From eac1643d48a33c8c999d7106d844b0e805bf609f Mon Sep 17 00:00:00 2001
From: Matte23 <matteo@underdesk.net>
Date: Mon, 4 May 2026 11:19:28 +0200
Subject: [PATCH] tests: Add more side cases for exec command

---
 tests/integration/test_sandbox.py | 75 +++++++++++++++++++++++++++++++
 tests/integration/test_tools.py   | 22 ++++++---
 2 files changed, 90 insertions(+), 7 deletions(-)
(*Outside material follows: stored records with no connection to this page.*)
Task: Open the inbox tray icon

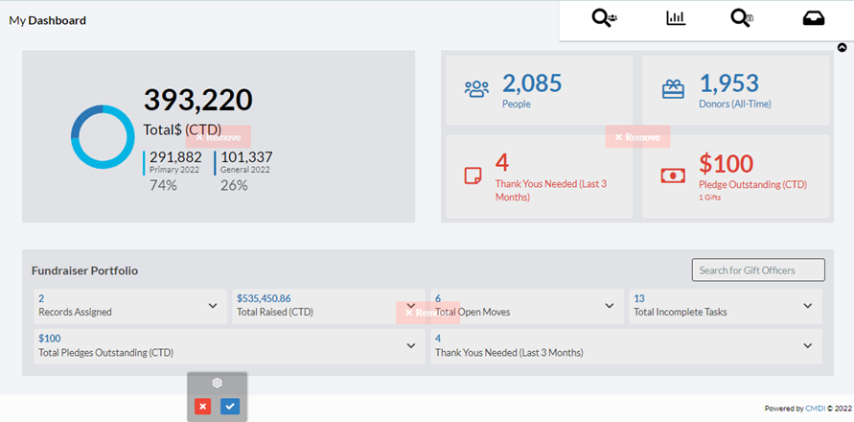Action: pyautogui.click(x=813, y=19)
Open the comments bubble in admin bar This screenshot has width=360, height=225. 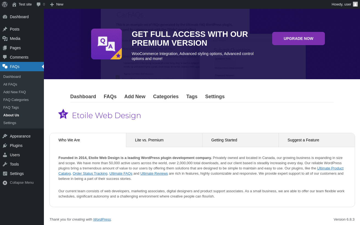point(39,4)
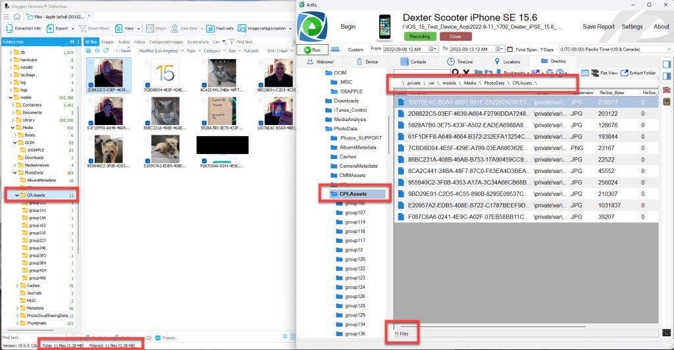
Task: Toggle checkbox on gray cat thumbnail
Action: (149, 122)
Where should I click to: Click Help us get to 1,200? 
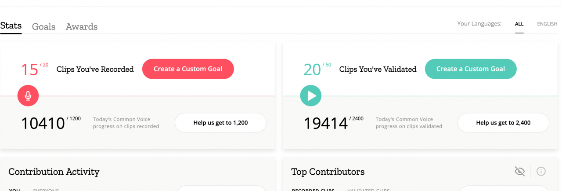click(220, 123)
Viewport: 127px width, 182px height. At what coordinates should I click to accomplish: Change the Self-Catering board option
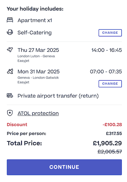[110, 33]
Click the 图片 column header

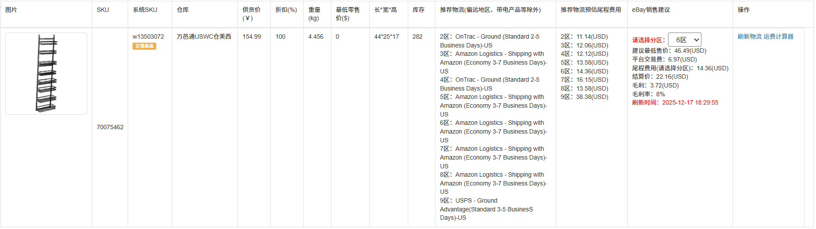coord(11,10)
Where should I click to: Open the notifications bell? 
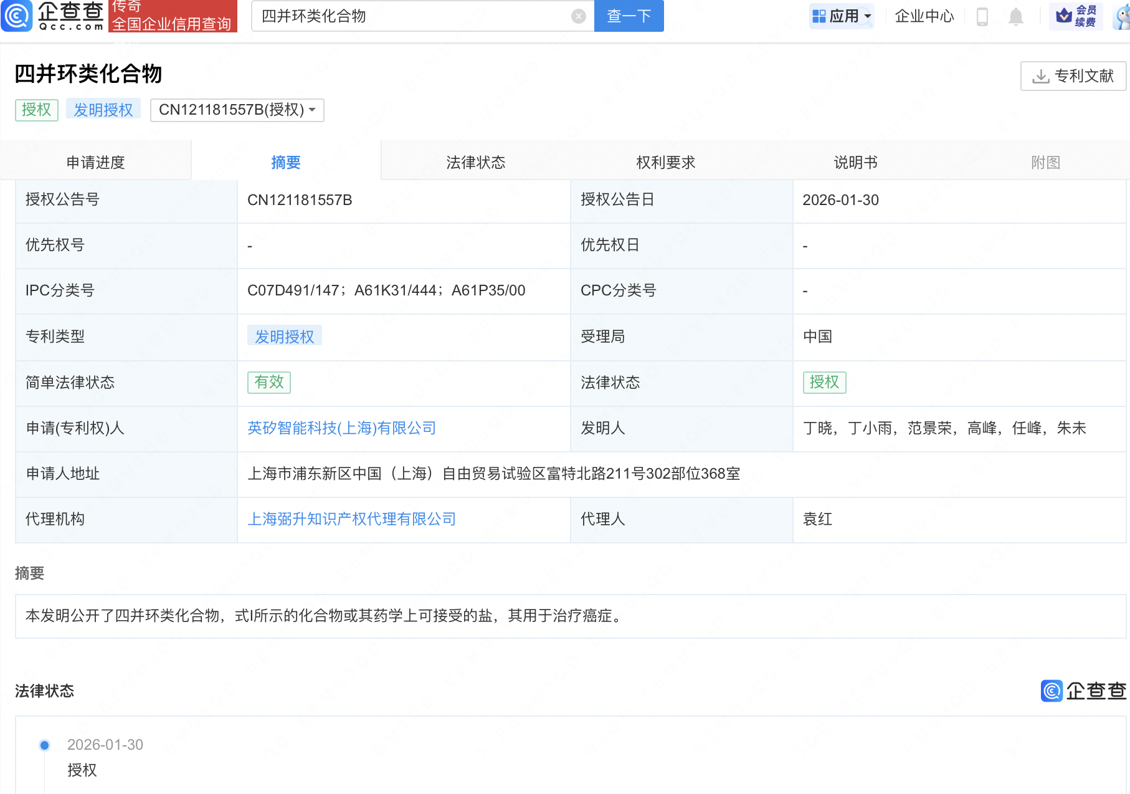pos(1015,16)
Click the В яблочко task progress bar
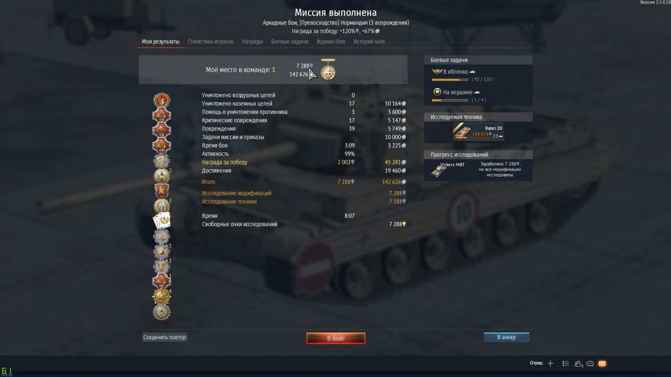Screen dimensions: 671x377 450,80
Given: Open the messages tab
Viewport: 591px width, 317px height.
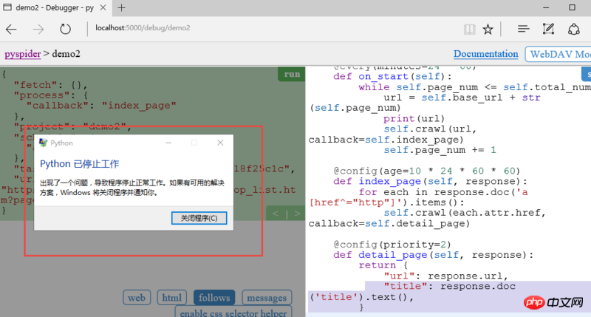Looking at the screenshot, I should pos(266,298).
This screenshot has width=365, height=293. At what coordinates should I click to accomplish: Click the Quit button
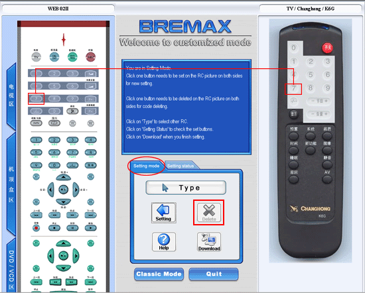click(x=214, y=274)
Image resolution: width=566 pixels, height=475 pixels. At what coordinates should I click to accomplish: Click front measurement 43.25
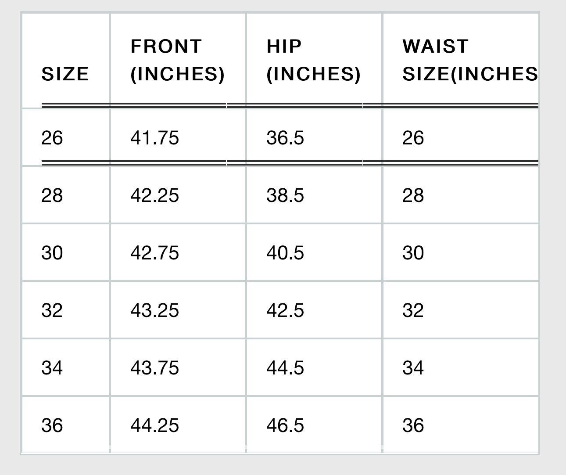(154, 310)
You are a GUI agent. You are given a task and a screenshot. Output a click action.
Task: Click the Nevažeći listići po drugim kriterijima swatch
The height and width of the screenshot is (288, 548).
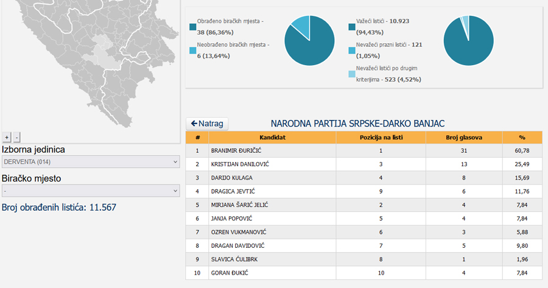pyautogui.click(x=352, y=74)
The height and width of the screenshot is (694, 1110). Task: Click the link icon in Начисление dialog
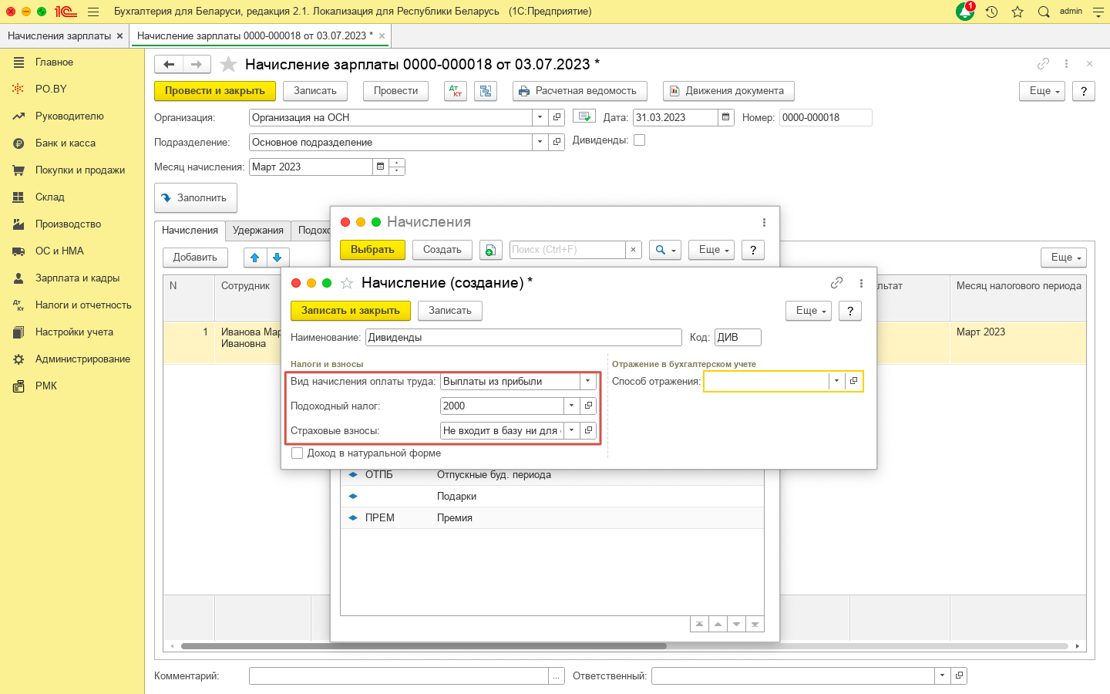point(836,283)
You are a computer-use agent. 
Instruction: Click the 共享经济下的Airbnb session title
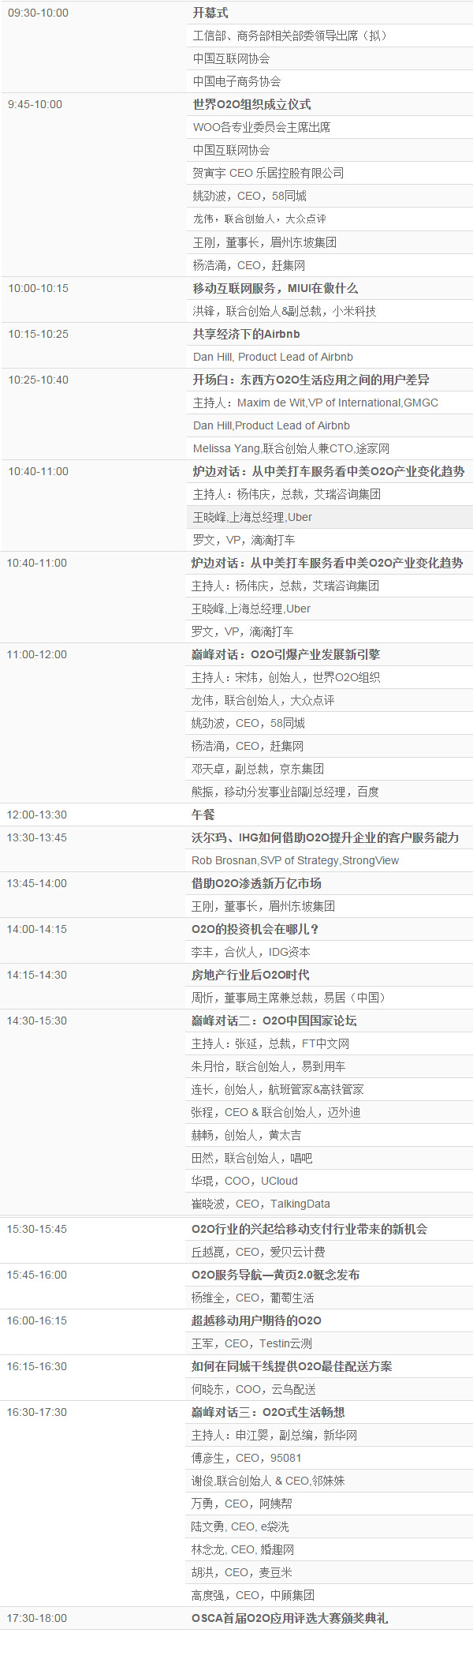[x=246, y=334]
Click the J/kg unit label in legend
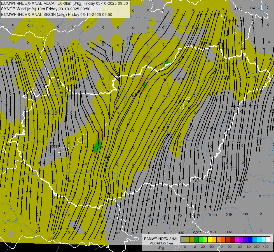This screenshot has height=252, width=274. point(161,248)
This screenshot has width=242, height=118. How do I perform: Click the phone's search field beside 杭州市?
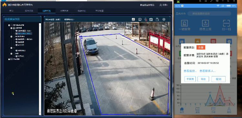(x=209, y=14)
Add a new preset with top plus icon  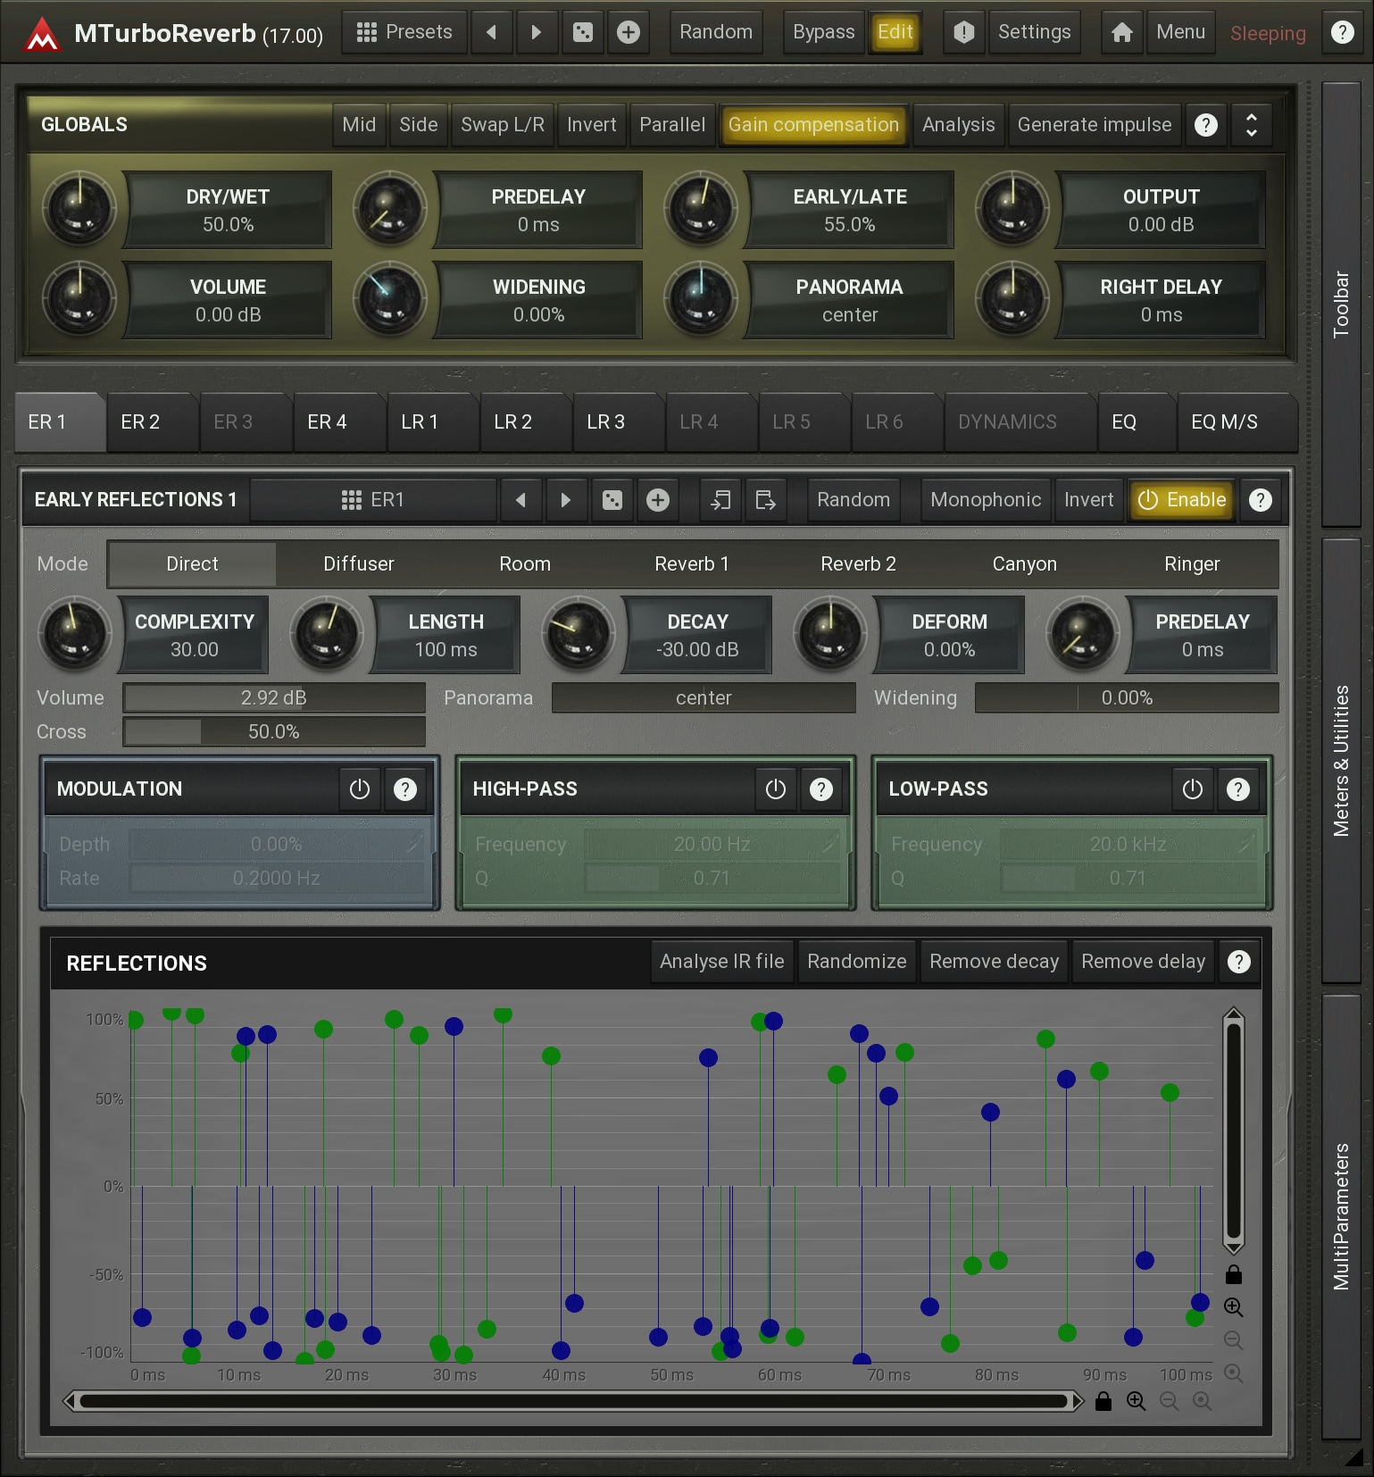pos(629,33)

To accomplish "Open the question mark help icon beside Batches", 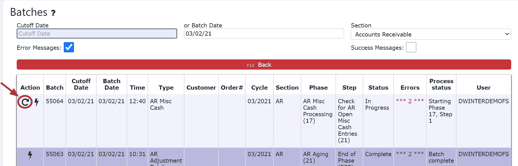I will (53, 13).
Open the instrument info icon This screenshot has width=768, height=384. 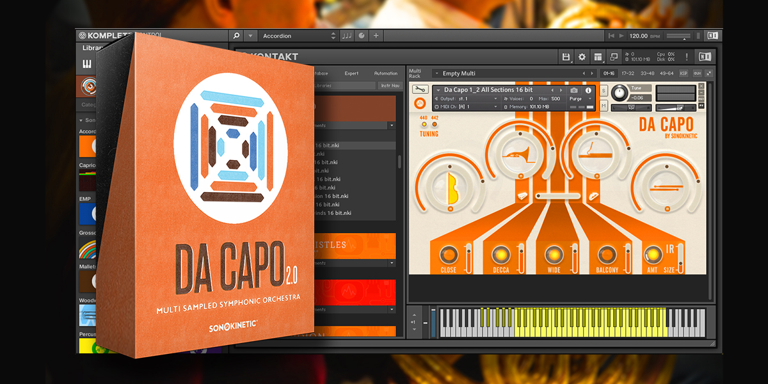(588, 90)
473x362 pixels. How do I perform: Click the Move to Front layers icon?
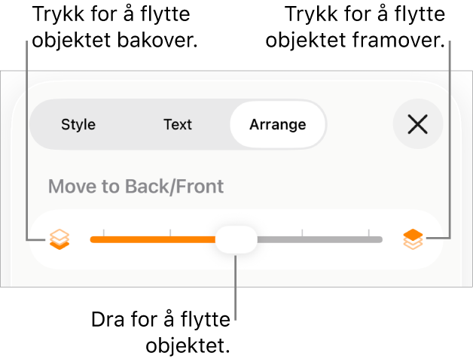(x=413, y=239)
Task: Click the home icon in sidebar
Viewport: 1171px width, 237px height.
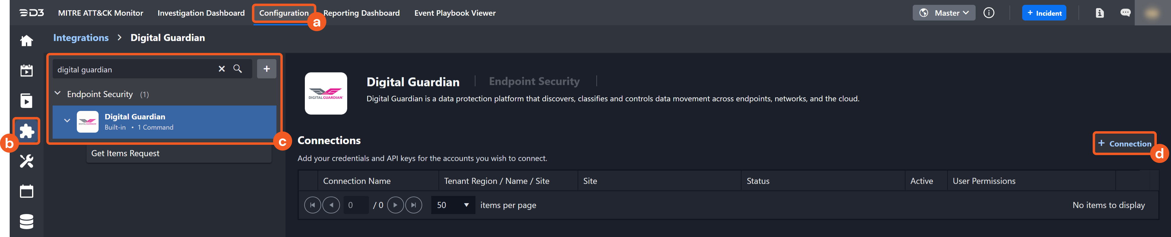Action: tap(26, 41)
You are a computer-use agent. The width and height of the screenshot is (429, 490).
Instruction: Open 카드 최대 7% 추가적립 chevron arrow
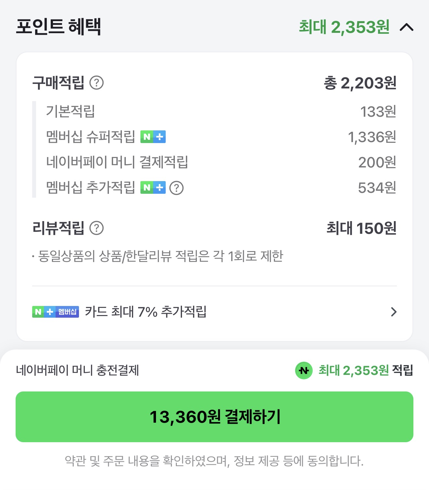point(394,312)
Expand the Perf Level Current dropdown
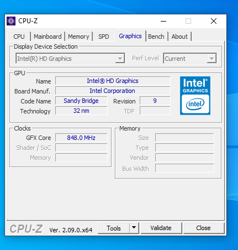This screenshot has height=250, width=238. [189, 59]
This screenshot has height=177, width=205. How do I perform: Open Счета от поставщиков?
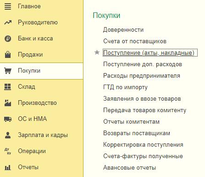(x=135, y=41)
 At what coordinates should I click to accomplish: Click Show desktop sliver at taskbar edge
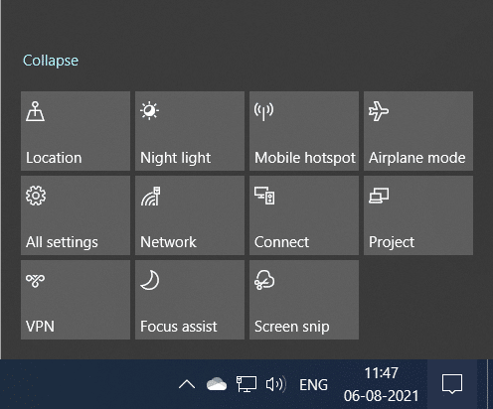(490, 384)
diff --git a/tests/integration/test_sandbox.py b/tests/integration/test_sandbox.py
index 3963214..6b4f403 100644
--- a/tests/integration/test_sandbox.py
+++ b/tests/integration/test_sandbox.py
@@ -46,12 +46,87 @@ def test_exec_returns_error_when_container_not_running():
     assert "not running" in out.lower()
 
 
+def test_exec_instant_command(sandbox: DockerSandbox):
+    code, out = sandbox.exec("true")
+    assert code == 0
+    assert out == ""
+
+
+def test_exec_instant_nonzero(sandbox: DockerSandbox):
+    code, _ = sandbox.exec("false")
+    assert code == 1
+
+
+def test_exec_delayed_command_within_timeout(sandbox: DockerSandbox):
+    code, out = sandbox.exec("sleep 1 && echo done", timeout=10)
+    assert code == 0
+    assert "done" in out
+
+
 def test_exec_timeout(sandbox: DockerSandbox):
     code, out = sandbox.exec("sleep 60", timeout=2)
     assert code == 124
     assert "timed out" in out
 
 
+def test_exec_timeout_longer_than_sleep(sandbox: DockerSandbox):
+    # Command finishes before timeout — must not raise or return 124.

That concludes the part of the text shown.